## [Your goal]
Return every record verbatim, omitting all pictures.

## [Data for the task]
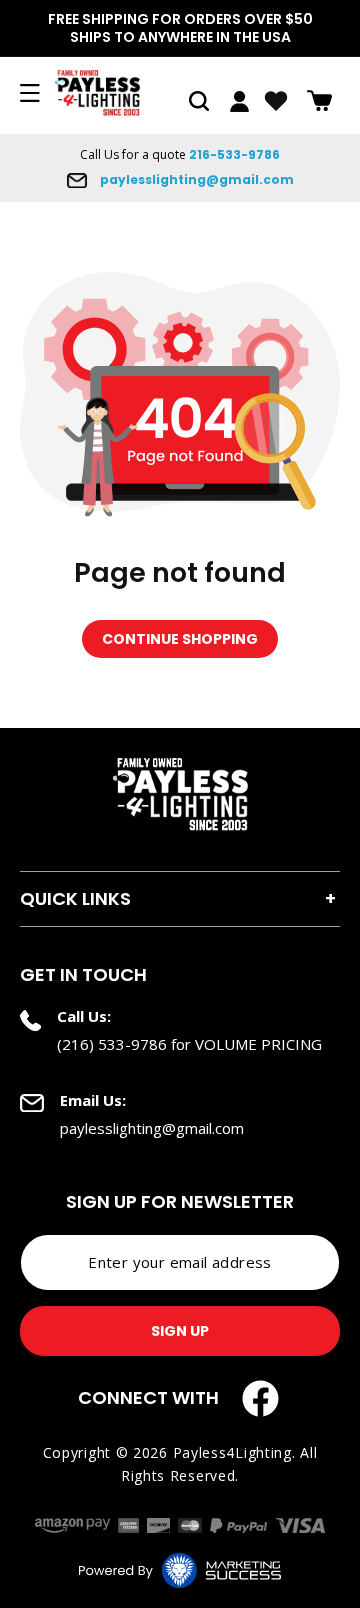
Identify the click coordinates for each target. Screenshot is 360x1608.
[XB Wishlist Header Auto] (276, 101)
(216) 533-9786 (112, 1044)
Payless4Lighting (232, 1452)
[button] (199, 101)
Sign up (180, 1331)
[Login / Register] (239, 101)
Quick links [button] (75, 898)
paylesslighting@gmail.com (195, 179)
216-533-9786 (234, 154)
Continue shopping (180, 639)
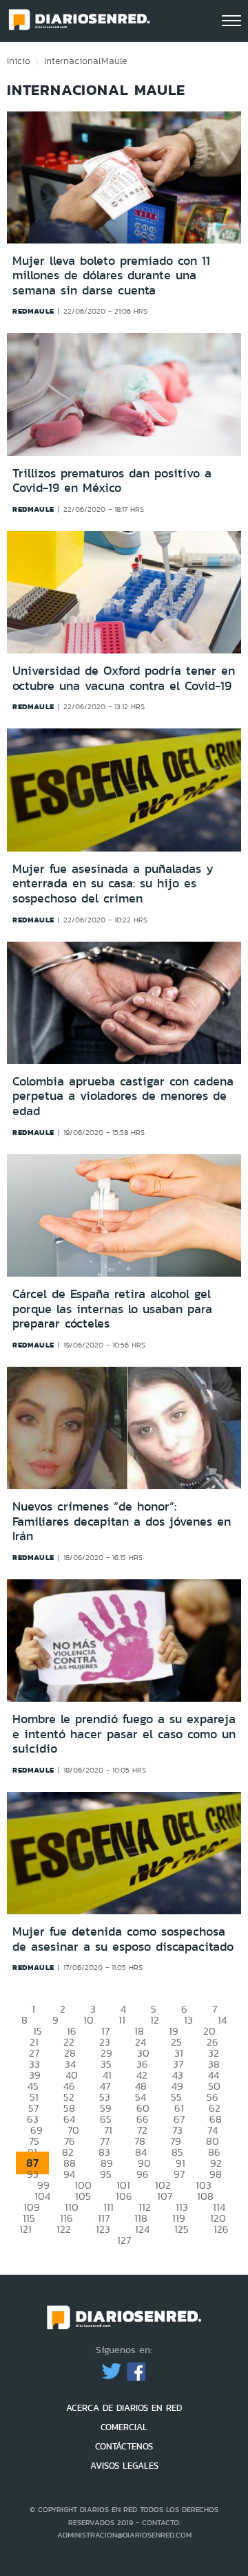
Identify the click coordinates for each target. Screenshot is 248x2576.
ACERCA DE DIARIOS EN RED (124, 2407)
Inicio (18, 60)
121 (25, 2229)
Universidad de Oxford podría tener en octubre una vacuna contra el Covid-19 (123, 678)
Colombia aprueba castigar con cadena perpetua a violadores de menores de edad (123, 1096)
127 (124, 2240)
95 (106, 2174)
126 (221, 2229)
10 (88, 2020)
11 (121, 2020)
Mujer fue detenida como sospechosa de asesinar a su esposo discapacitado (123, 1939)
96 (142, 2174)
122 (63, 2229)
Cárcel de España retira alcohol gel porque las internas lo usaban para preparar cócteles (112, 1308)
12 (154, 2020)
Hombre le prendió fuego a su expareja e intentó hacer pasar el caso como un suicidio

## [Exercise result]
Identify the click coordinates for each target. Screenshot is 360x1608.
[XB Wishlist Header Auto] (276, 101)
(216) 533-9786 (112, 1044)
Payless4Lighting (232, 1452)
[button] (199, 101)
Sign up (180, 1331)
[Login / Register] (239, 101)
Quick links [button] (75, 898)
paylesslighting@gmail.com (195, 179)
216-533-9786 (234, 154)
Continue shopping (180, 639)
Identify the click coordinates for each target. Screenshot is 248x2576.
ACERCA DE DIARIOS EN RED (124, 2407)
Inicio (18, 60)
121 (25, 2229)
Universidad de Oxford podría tener en octubre una vacuna contra el Covid-19 (123, 678)
Colombia aprueba castigar con cadena perpetua a violadores de menores de edad (123, 1096)
127 (124, 2240)
95 (106, 2174)
126 (221, 2229)
10 (88, 2020)
11 (121, 2020)
Mujer fue detenida como sospechosa de asesinar a su esposo discapacitado (123, 1939)
96 (142, 2174)
122 (63, 2229)
Cárcel de España retira alcohol gel porque las internas lo usaban para preparar cócteles (112, 1308)
12 (154, 2020)
Hombre le prendió fuego a su expareja e intentó hacer pasar el caso como un suicidio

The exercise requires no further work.